**Tareas por realizar:**
1. Resume en dos oraciones el fragmento sobre Cristo y la mesa del cielo.
2. Reproduce tal cual el pasaje del fragmento sobre Cristo y la mesa del cielo comprendido entre “Pero te invitó” y “prometió su vida.”, ambos incluidos.

**Fragmento del texto:**
:::
“Señor, no soy digno de que entres en mi casa.”
Cuando tú dices: “Quiero ser feliz”, buscas algo bueno, pero no existe aquí… Cristo, viniendo de otra región, aquí no halló más que lo que abunda aquí: fatigas, dolores, muerte: ve lo que tienes aquí, lo que abunda aquí. Comió contigo de lo que abundaba tu mísera morada. Aquí bebió vinagre, aquí tuvo hiel. He aquí lo que encontró en tu morada.
Pero te invitó a su espléndida mesa, la mesa del cielo, la mesa de los ángeles, en la que él mismo es el pan. (Sl 77,25; Jn 6,34) Al descender y encontrar tales males en tu morada, no sólo no despreció tu mesa, sino que te prometió la suya… ¿Tomó tu mal y te dará su bien? Te lo dará ciertamente. Nos prometió su vida.
:::
**Material de consulta:**
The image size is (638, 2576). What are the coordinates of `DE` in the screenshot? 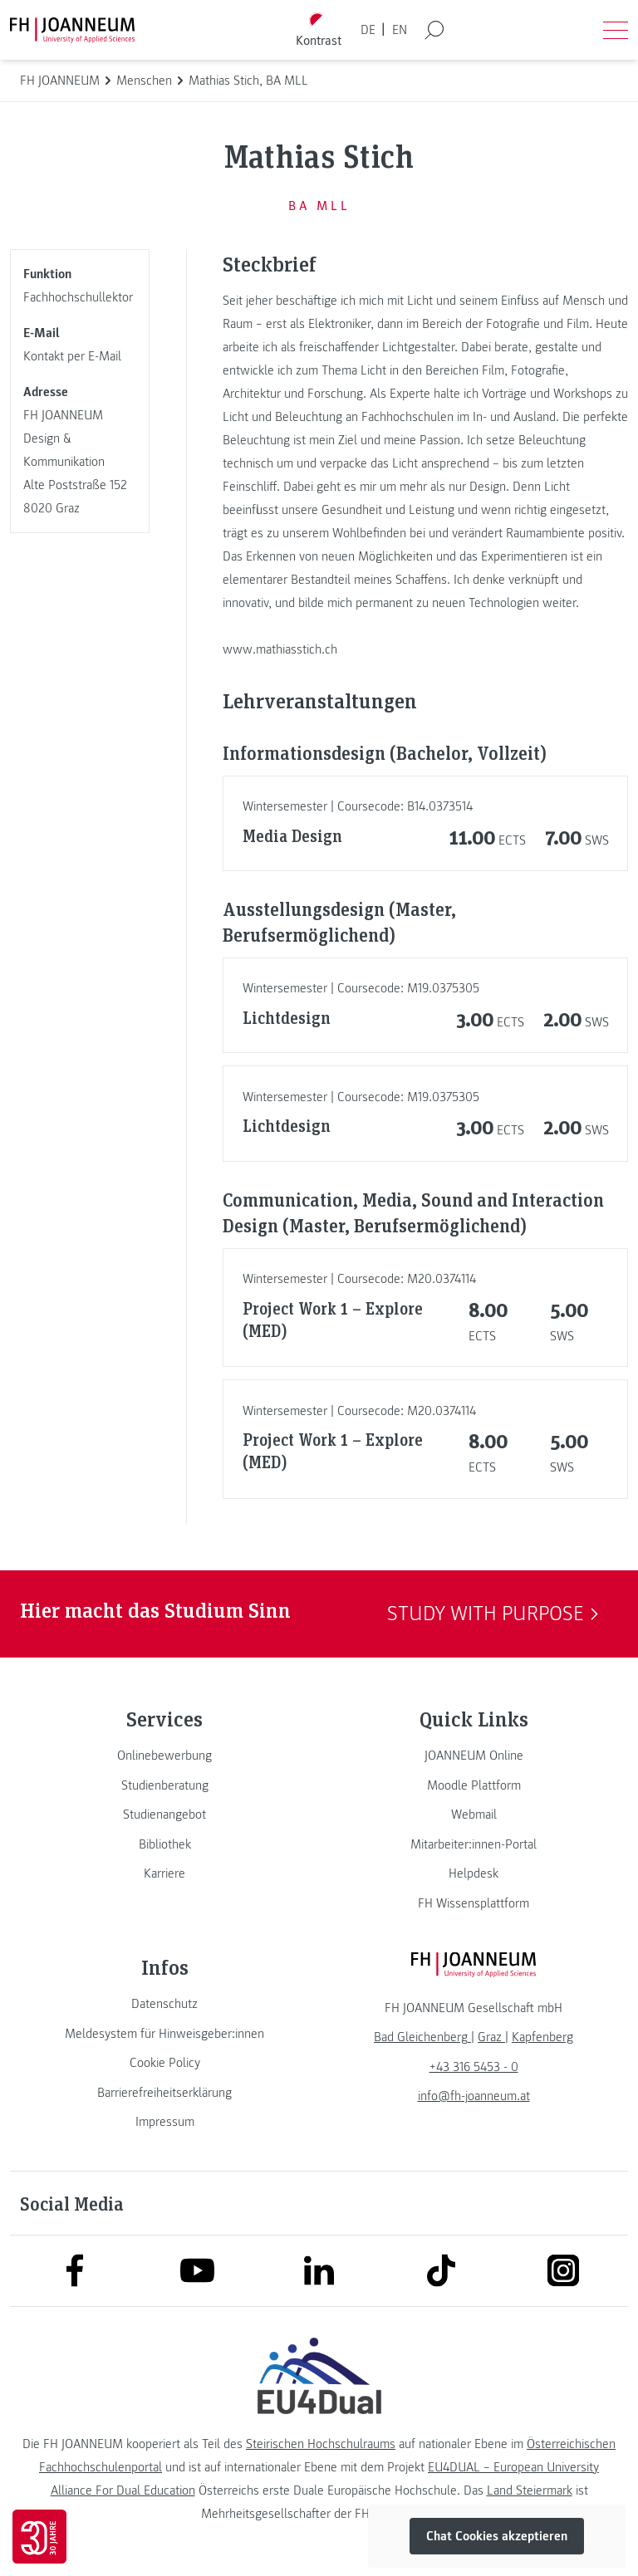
:::
**Respuestas esperadas:**
1. Quien busca ser feliz busca algo bueno que no existe aquí, y Cristo, al venir de otra región, solo halló en esta mísera morada fatigas, dolores y muerte, y aquí bebió vinagre y tuvo hiel. Aun así, no despreció esa mesa, sino que invitó a su espléndida mesa del cielo, en la que él mismo es el pan, y prometió su vida.

2.
Pero te invitó a su espléndida mesa, la mesa del cielo, la mesa de los ángeles, en la que él mismo es el pan. (Sl 77,25; Jn 6,34) Al descender y encontrar tales males en tu morada, no sólo no despreció tu mesa, sino que te prometió la suya… ¿Tomó tu mal y te dará su bien? Te lo dará ciertamente. Nos prometió su vida.